Aw, heck with it. I'm going to go back to playing Grand Theft Auto and stop worrying. That game is way more fun, anyway.
The maker of the game might intend it to be an artistic statement. Or a game can be made artfully.
A game can be art, but it cannot be art to play a game. The experience one has in playing a game is a non-artistic experience. This applies to the artiest game you can think of, from Myst to Rez or Shadow of the Colossus.
There's nothing wrong with that, of course.
Posted by: jhn | January 06, 2007 at 08:24 AM
I have actually played the game, and it IS an artistic statement...the parts where you are killing students isn't really very fun, since it's not challenging in the least, it is actually sort of tedious...
While I don't think it's brilliant, it is a very interesting concept.
Posted by: Reggie | January 06, 2007 at 04:02 PM
Censorship from the sponsors sucks, but I must say that It is very bad form of the festival to accept it in the first place.

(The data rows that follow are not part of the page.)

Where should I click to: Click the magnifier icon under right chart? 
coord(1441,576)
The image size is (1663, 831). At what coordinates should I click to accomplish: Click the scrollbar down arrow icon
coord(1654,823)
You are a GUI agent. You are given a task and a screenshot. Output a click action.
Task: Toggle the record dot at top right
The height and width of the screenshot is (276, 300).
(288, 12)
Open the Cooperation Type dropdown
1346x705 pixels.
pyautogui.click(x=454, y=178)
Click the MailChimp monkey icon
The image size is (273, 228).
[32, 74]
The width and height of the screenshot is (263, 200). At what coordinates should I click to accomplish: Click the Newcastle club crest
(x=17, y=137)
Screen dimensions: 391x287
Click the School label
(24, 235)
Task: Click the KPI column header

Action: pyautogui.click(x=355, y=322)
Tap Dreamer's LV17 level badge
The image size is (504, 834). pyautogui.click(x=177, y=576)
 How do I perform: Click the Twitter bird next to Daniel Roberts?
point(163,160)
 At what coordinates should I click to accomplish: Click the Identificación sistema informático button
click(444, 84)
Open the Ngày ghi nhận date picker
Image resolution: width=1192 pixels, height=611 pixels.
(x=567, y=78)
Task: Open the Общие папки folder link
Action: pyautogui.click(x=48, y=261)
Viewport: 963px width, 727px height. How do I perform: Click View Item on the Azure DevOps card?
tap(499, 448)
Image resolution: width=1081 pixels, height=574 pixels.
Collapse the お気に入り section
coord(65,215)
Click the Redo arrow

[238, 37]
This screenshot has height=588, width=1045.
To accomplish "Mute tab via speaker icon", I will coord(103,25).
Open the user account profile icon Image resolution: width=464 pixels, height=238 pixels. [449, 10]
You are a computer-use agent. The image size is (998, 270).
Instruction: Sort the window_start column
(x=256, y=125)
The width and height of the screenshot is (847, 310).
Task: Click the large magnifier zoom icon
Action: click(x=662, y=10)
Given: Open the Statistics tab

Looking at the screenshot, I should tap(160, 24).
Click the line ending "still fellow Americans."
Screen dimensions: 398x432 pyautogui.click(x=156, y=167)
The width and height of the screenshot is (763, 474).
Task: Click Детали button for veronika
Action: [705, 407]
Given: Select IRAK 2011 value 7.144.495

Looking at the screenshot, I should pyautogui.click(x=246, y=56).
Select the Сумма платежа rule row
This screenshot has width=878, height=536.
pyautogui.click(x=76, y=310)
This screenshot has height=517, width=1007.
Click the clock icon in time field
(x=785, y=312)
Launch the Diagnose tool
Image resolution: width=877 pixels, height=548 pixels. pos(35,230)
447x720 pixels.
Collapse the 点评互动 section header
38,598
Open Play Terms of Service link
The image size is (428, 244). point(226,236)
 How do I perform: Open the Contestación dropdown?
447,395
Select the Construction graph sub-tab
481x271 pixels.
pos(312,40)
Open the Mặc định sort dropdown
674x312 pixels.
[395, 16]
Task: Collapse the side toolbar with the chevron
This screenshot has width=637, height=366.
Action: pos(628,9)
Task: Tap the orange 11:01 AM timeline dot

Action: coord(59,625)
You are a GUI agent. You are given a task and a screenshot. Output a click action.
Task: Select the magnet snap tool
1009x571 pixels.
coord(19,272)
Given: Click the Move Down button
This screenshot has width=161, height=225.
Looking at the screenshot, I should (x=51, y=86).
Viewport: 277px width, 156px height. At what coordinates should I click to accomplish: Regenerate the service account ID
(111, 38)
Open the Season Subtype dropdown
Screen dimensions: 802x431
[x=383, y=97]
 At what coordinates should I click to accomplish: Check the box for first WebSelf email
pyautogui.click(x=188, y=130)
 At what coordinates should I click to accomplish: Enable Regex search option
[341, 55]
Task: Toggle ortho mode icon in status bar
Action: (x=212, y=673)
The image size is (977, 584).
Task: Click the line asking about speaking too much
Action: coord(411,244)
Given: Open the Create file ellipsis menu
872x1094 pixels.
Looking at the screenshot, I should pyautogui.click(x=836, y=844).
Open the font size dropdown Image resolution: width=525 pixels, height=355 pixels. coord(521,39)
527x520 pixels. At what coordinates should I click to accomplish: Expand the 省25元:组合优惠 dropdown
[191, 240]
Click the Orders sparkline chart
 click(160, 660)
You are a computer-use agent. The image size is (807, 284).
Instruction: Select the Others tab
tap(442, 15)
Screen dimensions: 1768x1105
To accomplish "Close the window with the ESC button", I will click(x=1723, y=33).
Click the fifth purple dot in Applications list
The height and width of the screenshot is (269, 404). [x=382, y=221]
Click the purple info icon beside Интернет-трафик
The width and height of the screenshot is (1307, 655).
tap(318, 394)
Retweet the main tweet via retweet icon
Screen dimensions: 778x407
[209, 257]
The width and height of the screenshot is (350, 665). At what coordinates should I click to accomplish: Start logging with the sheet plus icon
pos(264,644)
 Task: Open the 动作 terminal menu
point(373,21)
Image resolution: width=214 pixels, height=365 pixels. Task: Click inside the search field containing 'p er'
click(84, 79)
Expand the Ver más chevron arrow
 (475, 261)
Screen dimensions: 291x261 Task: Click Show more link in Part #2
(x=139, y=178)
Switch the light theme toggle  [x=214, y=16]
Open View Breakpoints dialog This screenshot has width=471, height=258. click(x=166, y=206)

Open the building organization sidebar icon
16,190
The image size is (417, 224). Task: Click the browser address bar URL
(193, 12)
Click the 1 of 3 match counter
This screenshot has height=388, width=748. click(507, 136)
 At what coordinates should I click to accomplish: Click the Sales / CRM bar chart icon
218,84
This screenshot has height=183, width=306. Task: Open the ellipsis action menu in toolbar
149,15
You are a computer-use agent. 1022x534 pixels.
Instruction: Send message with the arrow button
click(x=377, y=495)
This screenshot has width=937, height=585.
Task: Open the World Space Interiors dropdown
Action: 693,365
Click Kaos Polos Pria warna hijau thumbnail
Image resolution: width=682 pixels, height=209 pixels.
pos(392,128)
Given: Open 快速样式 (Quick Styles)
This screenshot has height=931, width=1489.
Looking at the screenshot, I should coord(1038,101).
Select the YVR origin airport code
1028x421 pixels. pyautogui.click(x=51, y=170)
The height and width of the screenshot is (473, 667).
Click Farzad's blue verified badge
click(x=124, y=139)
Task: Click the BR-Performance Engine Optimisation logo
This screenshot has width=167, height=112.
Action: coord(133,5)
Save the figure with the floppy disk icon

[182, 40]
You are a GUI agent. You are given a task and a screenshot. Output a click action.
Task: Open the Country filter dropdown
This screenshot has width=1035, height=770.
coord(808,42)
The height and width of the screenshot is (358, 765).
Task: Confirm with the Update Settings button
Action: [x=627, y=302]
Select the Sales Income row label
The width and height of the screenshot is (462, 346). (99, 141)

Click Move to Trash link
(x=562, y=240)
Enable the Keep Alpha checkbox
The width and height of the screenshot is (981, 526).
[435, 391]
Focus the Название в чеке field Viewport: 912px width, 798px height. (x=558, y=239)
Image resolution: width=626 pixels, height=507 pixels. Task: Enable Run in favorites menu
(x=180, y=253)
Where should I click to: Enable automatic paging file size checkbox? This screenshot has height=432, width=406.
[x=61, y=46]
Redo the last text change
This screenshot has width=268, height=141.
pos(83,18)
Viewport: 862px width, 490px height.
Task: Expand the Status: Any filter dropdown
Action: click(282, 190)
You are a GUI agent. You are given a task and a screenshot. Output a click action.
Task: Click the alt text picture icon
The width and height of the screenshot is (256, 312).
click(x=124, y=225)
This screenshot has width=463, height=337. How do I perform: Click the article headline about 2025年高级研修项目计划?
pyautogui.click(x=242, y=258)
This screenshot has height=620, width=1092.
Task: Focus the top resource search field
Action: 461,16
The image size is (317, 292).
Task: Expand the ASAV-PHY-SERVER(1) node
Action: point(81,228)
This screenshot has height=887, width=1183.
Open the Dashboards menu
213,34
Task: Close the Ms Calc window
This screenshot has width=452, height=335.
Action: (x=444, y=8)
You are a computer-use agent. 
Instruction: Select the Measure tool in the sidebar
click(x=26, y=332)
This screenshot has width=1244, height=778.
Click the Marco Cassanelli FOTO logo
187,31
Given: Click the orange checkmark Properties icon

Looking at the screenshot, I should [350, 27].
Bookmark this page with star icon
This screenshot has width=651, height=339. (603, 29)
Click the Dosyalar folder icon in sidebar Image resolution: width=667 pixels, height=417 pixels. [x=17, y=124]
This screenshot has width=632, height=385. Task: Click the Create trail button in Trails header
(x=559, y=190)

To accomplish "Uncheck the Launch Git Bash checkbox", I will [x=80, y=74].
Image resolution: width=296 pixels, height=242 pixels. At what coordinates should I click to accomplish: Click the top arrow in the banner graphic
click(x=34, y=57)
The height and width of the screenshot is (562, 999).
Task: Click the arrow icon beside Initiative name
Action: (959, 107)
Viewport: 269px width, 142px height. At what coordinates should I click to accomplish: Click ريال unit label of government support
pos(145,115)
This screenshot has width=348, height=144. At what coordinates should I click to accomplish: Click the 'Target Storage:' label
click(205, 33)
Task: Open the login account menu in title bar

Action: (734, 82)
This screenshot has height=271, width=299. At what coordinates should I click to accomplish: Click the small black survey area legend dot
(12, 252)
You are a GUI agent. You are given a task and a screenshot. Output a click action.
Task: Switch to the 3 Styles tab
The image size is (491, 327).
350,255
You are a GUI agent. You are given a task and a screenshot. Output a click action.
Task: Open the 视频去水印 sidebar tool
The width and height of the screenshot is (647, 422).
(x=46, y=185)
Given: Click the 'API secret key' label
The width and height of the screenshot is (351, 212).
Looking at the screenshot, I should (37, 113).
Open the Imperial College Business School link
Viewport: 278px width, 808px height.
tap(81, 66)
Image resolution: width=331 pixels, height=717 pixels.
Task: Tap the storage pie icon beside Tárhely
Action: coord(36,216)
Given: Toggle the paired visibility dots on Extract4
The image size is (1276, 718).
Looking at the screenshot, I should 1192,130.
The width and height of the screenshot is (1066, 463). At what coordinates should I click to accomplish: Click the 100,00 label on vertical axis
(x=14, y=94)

Anyone can write a game and post it on the internet, but to have it included in a festival means that someone picked it up and on some level liked it. Would they have accepted a nazi gas chamber simulator? How about an abortion clinic sim? Who cares if it is artistic or not. It´s poor taste, slamdance should have known better.
Posted by: cheerios | January 08, 2007 at 08:20 AM
"things sure do seem a lot more overtly and joyously violent in the world these days and I don't know quite what to make of it"
Do they? Depends on where you get your news I s'pose or maybe you mean at the macro scale.. federal govt murders 100,000+ plus civilians killed in iraq for example,
http://www.washingtonpost.com/ac2/wp-dyn/A7967-2004Oct28?language=printer
but FBI's stats show violent crime within U.S. is actually on the decline http://www.fbi.gov/ucr/cius_04/offenses_reported/violent_crime/
And yet the prison industry is now a self-sustaining business where there are significantly more inmates despite fewer crimes!! Just yesterday the Chicago Tribune noticed it... http://tinyurl.com/yyordz
Sorry to get all factual but... columbine? kids? video games? That's just not where violence is happening.
Posted by: recked | January 08, 2007 at 10:39 PM
Oh, I don't want to get into THAT debate. I think I made it pretty clear that I don't think anything "inspires" kids to acts of violence. But I do like to open the "but is it art" debates. Anyway, I'm right there with you on the glogal violence. It's just our culture as a whole that bums me out sometimes. Certainly humanity has always been a huge mess... I just keep hoping it will get better, and that optomism lets me down everytime.
Posted by: ResidentClinton | January 09, 2007 at 02:05 PM
Shouldn't you examine something before reviewing it? It's free and easy to obtain, so what's the excuse not to?
What does it say that the only negative opinions here are those of people who openly admit to having not played the game? What are they based on, then, principle? (Why, precisely, can a medium as potentially broad as the video game be labeled "not art"?)
I second Reggie. Having played the game, it's definitely possible to get something out of it, in part because it has a strong narrative structure -- in fact, it plays much like a movie. If nothing else, it's ambitious -- it attempts to help the player understand horrific things.